>>>

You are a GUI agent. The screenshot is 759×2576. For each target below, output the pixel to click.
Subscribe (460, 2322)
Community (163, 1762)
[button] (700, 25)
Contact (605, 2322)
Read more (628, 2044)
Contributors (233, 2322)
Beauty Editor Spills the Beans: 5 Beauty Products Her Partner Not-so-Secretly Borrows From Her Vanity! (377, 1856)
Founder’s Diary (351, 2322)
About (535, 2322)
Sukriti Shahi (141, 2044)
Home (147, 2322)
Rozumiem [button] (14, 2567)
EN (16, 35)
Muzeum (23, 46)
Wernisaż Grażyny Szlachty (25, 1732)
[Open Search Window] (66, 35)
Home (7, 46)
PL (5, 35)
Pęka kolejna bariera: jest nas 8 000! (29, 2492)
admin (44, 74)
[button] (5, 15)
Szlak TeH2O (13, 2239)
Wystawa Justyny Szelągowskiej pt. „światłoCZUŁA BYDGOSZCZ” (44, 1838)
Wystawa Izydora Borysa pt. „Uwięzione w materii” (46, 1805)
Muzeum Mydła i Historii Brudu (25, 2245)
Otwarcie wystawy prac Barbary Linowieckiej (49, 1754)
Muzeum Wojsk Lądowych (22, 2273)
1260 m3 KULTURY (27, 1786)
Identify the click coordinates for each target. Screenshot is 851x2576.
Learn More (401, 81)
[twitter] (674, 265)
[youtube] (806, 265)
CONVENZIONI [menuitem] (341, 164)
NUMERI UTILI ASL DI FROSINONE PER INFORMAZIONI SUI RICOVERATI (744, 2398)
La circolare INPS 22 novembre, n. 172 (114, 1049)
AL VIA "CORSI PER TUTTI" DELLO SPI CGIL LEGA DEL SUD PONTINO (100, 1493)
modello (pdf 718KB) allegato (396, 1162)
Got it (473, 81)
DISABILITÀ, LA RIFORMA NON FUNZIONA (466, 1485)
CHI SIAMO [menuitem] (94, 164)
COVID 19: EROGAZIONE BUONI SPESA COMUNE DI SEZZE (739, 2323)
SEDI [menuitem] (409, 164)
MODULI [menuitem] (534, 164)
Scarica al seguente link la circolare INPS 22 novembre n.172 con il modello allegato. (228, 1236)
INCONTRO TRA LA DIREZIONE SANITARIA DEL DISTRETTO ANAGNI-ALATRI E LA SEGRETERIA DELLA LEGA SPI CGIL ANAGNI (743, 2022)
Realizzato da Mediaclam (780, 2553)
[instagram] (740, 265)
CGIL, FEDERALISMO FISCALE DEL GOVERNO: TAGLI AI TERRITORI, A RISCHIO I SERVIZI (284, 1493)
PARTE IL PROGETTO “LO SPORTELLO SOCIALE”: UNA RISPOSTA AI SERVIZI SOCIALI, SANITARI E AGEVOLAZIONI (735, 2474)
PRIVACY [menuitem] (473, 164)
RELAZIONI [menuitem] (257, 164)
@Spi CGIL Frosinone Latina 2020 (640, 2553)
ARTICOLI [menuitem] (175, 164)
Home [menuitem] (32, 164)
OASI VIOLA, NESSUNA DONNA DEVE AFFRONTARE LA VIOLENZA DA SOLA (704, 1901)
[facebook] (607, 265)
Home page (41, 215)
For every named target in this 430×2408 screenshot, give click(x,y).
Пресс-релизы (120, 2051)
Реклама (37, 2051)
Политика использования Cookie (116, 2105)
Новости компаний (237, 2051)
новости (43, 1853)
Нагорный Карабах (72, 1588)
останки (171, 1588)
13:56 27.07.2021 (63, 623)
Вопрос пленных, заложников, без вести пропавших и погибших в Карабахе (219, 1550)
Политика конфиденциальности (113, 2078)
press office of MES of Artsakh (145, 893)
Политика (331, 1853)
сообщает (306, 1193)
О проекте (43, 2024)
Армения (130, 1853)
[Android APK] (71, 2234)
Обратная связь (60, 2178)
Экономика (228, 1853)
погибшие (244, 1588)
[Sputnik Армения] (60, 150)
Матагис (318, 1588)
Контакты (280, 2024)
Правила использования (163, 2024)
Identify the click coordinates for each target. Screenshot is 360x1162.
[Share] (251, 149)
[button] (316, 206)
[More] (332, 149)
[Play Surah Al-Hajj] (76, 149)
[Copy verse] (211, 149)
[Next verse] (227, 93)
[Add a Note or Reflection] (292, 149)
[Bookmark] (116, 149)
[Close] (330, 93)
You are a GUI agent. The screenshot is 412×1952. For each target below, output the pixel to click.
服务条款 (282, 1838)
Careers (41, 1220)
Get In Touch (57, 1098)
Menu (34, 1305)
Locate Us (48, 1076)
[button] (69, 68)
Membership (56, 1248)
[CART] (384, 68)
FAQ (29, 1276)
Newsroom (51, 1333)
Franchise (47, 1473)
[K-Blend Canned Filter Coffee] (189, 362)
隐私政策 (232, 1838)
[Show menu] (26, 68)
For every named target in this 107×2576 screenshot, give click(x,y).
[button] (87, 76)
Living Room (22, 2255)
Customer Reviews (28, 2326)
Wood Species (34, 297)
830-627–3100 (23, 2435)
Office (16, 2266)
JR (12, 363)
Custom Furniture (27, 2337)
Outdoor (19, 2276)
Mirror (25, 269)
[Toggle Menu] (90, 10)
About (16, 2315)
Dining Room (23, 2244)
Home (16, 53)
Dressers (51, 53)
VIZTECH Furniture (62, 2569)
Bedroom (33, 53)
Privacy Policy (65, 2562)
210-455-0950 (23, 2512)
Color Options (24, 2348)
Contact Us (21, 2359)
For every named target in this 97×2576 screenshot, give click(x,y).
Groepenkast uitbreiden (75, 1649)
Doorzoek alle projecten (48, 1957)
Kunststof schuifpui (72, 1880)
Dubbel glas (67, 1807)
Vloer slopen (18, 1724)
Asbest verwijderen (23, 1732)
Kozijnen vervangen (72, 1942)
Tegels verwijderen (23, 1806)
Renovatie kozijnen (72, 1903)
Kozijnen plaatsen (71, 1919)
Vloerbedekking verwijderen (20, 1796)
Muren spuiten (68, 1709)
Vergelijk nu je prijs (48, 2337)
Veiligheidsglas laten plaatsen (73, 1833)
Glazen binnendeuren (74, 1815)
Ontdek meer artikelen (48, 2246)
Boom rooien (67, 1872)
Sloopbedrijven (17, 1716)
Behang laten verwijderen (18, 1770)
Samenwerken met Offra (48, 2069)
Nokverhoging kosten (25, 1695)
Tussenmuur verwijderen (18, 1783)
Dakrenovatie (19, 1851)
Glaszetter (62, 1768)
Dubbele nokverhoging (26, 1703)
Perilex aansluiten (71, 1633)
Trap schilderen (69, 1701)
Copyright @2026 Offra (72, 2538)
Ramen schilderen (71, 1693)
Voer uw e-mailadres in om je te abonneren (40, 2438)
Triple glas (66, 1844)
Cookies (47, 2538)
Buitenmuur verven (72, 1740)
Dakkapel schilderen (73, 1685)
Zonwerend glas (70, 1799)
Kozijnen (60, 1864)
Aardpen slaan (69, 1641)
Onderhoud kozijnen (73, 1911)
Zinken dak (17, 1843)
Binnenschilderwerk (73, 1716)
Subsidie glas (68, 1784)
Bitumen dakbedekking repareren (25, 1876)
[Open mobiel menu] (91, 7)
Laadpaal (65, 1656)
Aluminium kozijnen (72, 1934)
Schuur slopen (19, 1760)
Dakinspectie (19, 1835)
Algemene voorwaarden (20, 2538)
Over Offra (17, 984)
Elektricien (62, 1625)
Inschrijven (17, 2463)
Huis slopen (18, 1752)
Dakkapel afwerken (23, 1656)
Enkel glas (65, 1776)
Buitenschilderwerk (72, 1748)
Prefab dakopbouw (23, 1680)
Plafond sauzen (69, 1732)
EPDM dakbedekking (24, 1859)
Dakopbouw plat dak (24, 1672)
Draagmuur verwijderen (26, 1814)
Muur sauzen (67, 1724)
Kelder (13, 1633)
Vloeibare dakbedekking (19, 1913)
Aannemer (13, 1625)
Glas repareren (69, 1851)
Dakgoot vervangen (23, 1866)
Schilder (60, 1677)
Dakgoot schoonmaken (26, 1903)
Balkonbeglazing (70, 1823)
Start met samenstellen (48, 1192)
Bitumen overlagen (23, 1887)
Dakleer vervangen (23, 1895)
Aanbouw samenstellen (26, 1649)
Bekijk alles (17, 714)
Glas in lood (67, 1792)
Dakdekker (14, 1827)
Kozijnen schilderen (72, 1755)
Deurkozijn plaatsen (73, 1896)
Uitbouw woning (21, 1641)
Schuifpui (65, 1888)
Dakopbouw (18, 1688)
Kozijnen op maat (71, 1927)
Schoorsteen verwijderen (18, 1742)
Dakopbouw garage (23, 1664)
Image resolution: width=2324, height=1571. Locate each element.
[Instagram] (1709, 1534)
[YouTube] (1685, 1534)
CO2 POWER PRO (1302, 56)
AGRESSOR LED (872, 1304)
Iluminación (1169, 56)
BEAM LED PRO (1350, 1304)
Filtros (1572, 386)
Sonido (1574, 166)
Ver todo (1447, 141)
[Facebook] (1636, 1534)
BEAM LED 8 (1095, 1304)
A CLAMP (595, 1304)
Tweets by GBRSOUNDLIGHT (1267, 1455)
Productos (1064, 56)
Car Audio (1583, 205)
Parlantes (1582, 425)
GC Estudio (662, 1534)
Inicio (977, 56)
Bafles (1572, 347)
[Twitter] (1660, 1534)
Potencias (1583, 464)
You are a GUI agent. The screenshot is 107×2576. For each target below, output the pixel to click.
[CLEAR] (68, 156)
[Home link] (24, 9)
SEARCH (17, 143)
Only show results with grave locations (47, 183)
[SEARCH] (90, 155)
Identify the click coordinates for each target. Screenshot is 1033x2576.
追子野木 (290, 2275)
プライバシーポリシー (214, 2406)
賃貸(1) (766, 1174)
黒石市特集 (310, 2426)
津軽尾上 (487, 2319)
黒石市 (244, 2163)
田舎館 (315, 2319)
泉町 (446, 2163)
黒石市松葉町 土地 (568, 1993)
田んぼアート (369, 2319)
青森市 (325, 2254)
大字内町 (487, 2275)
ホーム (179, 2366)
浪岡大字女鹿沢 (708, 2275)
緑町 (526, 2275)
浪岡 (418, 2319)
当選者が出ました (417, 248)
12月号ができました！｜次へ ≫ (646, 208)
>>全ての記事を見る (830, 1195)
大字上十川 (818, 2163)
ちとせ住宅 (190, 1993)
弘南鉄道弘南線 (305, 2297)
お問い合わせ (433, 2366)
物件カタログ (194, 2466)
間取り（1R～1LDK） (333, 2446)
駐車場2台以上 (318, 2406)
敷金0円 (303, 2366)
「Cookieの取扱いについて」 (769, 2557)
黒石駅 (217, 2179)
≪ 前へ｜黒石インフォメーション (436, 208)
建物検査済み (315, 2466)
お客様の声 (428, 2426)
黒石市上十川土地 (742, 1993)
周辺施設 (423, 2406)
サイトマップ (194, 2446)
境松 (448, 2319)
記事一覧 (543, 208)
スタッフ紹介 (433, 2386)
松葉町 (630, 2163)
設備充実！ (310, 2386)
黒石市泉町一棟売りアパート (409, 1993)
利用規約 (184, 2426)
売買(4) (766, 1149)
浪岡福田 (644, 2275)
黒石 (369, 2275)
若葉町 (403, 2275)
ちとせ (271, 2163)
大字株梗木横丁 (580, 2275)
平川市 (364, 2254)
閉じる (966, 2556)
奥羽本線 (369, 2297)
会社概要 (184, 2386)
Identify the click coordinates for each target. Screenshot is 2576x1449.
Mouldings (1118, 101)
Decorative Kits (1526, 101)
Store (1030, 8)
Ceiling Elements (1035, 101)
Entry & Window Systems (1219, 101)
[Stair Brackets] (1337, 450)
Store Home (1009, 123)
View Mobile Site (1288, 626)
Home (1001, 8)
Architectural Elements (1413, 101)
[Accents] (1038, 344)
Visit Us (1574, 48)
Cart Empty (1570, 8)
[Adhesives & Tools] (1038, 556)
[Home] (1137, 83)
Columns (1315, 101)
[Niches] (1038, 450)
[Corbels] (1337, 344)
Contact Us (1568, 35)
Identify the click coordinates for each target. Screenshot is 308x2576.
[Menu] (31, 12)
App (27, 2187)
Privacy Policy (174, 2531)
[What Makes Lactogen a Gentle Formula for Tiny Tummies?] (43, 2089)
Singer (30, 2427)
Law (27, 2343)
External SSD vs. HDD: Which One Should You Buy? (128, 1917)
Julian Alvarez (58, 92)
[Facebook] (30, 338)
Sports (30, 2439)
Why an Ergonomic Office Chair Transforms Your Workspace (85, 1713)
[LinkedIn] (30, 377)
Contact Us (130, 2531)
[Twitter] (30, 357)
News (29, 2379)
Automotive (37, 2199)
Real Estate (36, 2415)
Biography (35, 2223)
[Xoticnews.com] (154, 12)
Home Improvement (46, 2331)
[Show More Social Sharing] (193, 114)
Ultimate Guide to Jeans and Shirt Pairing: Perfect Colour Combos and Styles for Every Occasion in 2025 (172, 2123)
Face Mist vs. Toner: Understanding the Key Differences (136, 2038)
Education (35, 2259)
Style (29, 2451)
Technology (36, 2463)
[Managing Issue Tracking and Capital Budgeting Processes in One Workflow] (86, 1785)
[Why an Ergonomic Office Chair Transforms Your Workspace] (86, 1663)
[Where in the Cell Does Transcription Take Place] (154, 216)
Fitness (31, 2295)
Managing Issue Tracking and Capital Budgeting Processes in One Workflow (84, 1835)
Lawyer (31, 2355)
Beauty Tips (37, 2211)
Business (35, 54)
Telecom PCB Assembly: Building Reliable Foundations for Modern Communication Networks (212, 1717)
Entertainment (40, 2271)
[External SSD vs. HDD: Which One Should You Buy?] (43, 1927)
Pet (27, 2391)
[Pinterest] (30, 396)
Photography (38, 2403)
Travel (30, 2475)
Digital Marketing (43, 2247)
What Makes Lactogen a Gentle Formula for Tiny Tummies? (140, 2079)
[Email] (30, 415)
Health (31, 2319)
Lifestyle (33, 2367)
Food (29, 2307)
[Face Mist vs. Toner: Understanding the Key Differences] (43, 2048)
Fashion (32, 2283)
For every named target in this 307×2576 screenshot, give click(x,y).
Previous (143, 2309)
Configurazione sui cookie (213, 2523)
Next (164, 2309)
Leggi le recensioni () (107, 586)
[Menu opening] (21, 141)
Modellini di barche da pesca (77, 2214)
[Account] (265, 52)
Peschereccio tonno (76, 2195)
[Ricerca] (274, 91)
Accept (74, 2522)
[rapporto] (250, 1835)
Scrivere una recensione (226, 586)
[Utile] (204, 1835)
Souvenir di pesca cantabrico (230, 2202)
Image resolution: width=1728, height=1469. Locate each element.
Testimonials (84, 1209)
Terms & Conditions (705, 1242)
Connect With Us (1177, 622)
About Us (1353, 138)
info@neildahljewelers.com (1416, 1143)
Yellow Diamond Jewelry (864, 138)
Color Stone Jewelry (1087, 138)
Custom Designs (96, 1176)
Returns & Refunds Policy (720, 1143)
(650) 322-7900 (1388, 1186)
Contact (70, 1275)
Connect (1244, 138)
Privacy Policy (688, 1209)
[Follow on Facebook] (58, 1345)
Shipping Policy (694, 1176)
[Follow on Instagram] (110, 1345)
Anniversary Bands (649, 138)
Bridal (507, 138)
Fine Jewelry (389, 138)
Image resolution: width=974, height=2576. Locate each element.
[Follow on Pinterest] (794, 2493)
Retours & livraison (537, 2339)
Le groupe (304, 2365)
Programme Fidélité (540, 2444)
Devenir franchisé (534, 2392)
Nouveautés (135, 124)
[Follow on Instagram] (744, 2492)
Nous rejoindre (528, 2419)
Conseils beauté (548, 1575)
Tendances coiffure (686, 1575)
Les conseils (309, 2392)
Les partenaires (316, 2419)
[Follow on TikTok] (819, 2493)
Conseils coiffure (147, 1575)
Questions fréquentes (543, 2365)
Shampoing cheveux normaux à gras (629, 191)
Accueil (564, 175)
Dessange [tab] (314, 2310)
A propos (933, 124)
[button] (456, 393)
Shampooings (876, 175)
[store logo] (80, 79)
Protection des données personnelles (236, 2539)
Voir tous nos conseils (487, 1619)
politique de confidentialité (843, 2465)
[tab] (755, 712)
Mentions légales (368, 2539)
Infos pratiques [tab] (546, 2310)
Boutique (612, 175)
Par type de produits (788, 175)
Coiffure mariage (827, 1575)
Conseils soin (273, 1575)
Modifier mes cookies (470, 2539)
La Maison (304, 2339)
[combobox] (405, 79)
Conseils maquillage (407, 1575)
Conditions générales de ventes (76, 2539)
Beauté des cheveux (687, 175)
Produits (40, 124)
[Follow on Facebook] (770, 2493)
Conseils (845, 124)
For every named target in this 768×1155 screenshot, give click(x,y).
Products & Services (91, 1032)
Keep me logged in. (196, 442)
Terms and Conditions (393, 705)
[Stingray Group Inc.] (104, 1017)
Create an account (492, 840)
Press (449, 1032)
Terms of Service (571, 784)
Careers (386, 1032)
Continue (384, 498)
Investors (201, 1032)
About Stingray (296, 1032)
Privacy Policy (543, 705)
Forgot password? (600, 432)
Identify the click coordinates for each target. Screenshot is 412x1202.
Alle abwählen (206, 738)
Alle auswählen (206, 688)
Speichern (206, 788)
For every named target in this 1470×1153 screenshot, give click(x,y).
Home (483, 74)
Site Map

<<<

# [Problem to work on]
Every line above that holds the string "INPS" should be returned.

# [Answer to this task]
La circolare INPS 22 novembre, n. 172 (114, 1049)
Scarica al seguente link la circolare INPS 22 novembre n.172 con il modello allegato. (228, 1236)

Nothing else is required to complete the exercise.